In Case Of Emergency Break Glass
Turn your game around when it starts heading south
Labels: Instruction, Faults And Fixes, Iron Play, Quick Tips, Ballstriking, Driving, Swing, Putting, Amateur, Power, Techniques, Trouble Shots, Game Improvement, Full Swing, Drills, Slicing, Shotmaking
When things start going sour out on the golf course, it's critical you get to the root of your problems and get back on track as fast as possible. In many cases, it's not so much a swing component that's run awry; instead, how you approach your shots, your routines and your basic fundamentals are the culprit.
Let's take a look at a handful of immediate fixes to use in case you need a quick remedy. I'll bet these are just what you need to alleviate your swing woes and start shooting lower scores.
HOLD YOUR FINISH AND DON'T FORGET TO BREATHE
When you're on the golf course, whether just before, during or at the tail end of your round, getting nervous can wreak havoc on your ability to play your best golf. When you get nervous, your thoughts can get the best of you, often leading to trying to steer or control your shots, which prevents you from making your natural golf swing.

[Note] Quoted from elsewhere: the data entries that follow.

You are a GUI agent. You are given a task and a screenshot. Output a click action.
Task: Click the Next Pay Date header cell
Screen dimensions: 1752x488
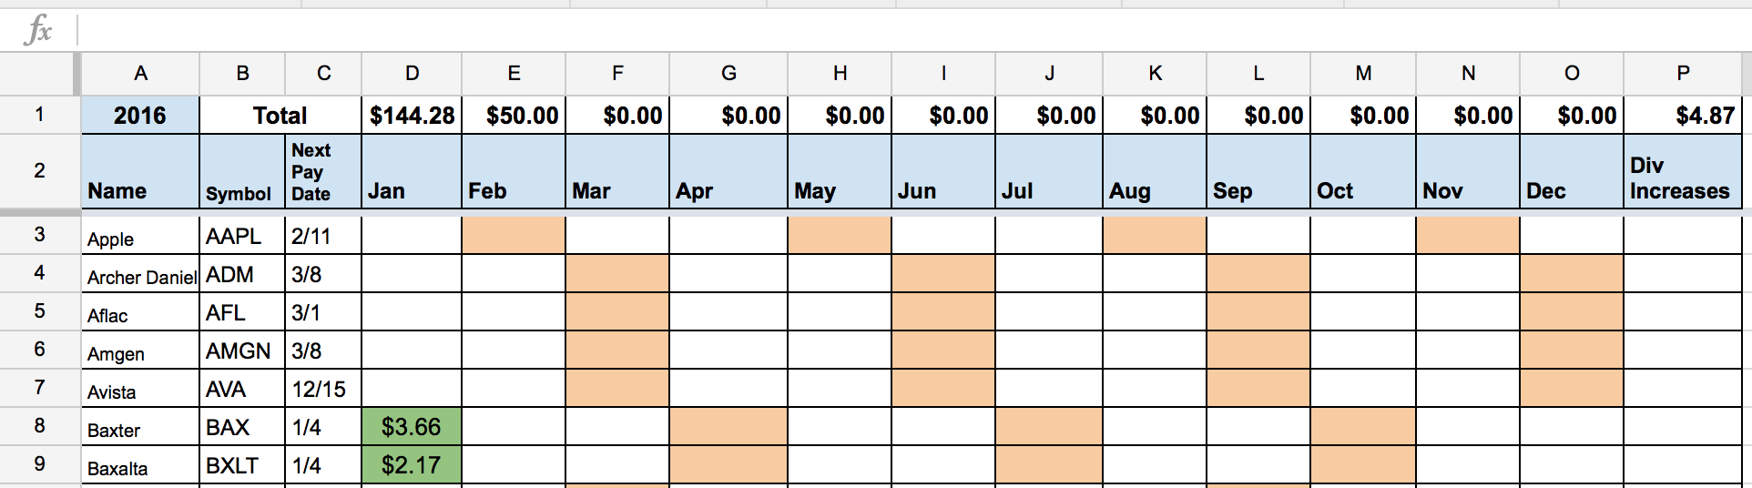click(323, 172)
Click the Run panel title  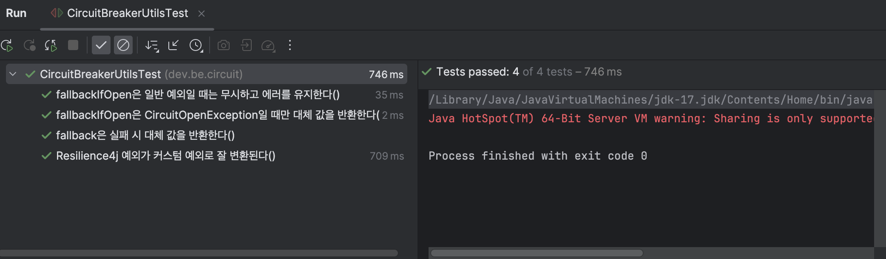click(16, 14)
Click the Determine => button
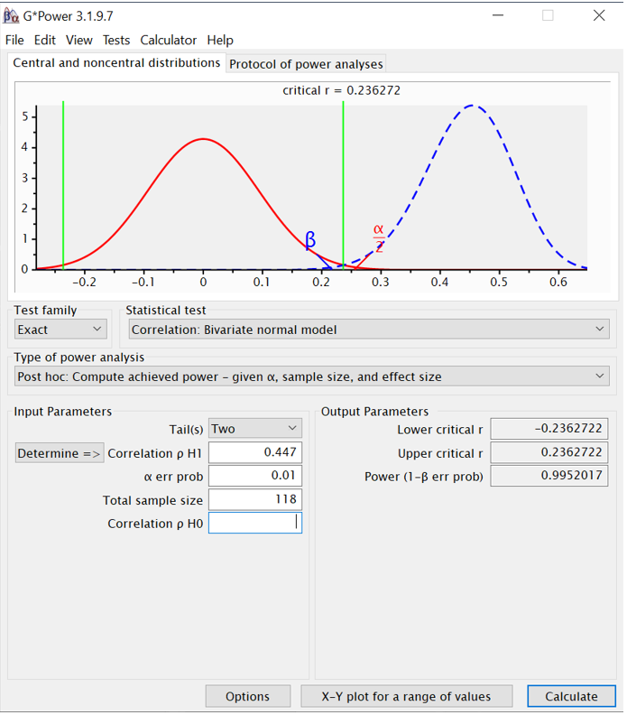This screenshot has width=627, height=715. (60, 453)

To help relax, take your mind off the golf swing and get in a tranquil state of mind, concentrate on taking long, deep breaths. Deep breathing is a great exercise for helping the body and mind calm down. As you're doing this, rehearse a few practice swings, and hold your finish position. Feel what it's like to finish the golf swing in a relaxed, balanced and comfortable finish position. Come time to hit a golf ball, having the finish position fresh in your memory will help you make a fuller, more natural swing without any contrived motions or manipulations.
TEE IT LOWER
If your tee shots are getting a little wild, consider teeing the ball a little lower. This will do two things. First, it'll force you to stay down and over the ball at impact, preventing you from lifting up and trying to murder the golf ball. Second, a lower tee ball will likely put more backspin on your tee shots. And in this case, backspin actually helps you by negating sidespin and helping you hit straighter shots. You might lose some distance, but at this point, reigning in your wild hit is more important than hitting big bombing tee shots.
I love the waggle. It's a great way to keep the body in motion before you make a golf swing. It's almost as though the waggle is part of the actual golf swing. The other cool thing about it is the waggle is something you can dial in yourself. There's really no wrong way to do it. Some players like to waggle their arms and do mini-rehearsals of their takeaway. Other players, like the Tour's Jason Dufner, keep their waggle confined to their wrists, and yet others do a combination of both. The key with your waggle is to have it match the rhythm, tempo and feel of your overall golf swing. If you're a long, smooth swinger, your waggle should also be long and smooth. Stick with a waggle that matches your swing and you'll find it easier to stay in rhythm throughout the round.